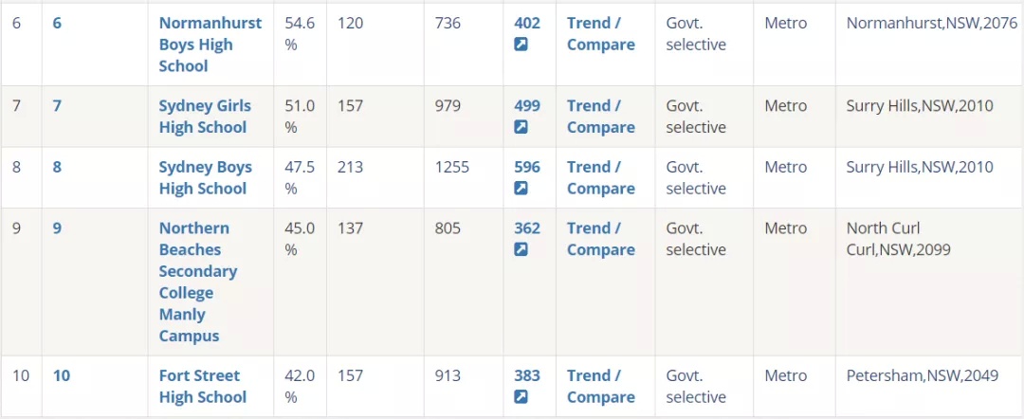The height and width of the screenshot is (419, 1024).
Task: Select the bold rank 6 link
Action: (x=57, y=24)
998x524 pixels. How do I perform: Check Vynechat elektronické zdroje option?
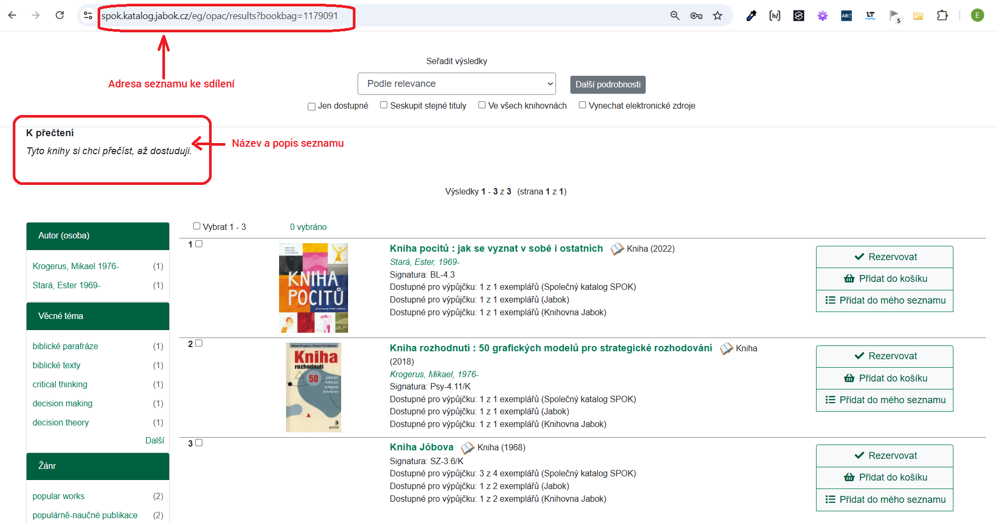tap(583, 105)
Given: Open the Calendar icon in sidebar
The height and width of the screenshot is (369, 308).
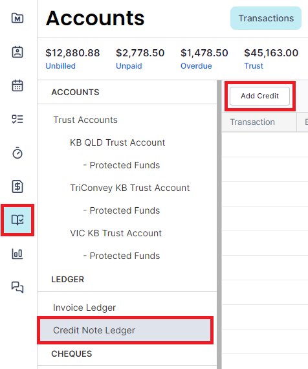Looking at the screenshot, I should (17, 85).
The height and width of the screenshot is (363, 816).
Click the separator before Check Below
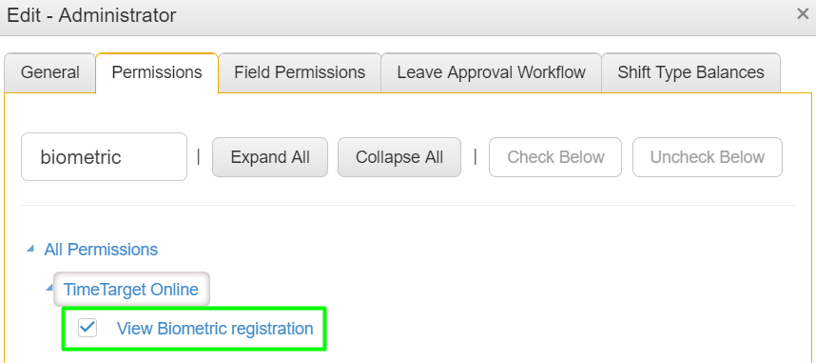476,157
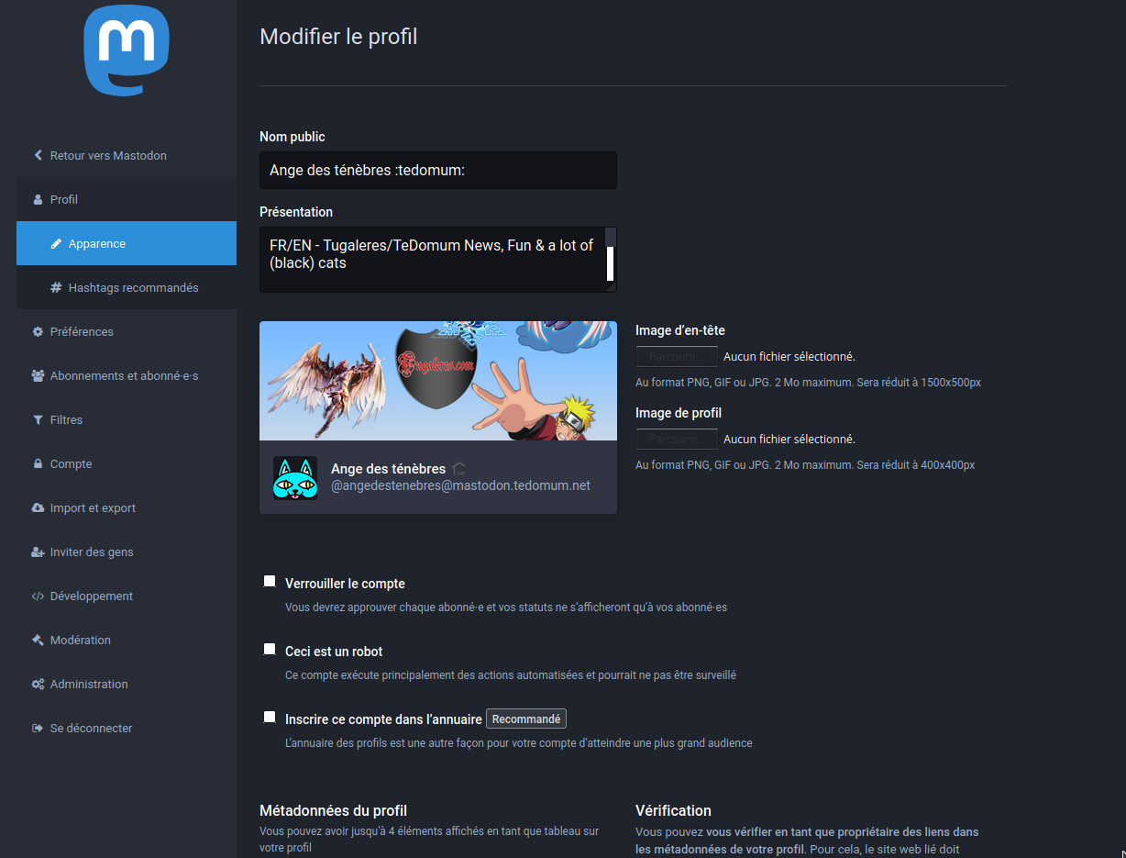Screen dimensions: 1126x858
Task: Open the Profil menu section
Action: click(64, 200)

#####

# Required action:
Output the line containing "Given: Open the Calendar icon in sidebar" along with every line after it to the end of the material, exactly as written, but without pictures.

# Response to this task:
Given: Open the Calendar icon in sidebar
The height and width of the screenshot is (369, 308).
Looking at the screenshot, I should (17, 85).
The height and width of the screenshot is (363, 816).
Click the separator before Check Below
476,157
Screen dimensions: 1126x858
Task: Open the Profil menu section
Action: click(64, 200)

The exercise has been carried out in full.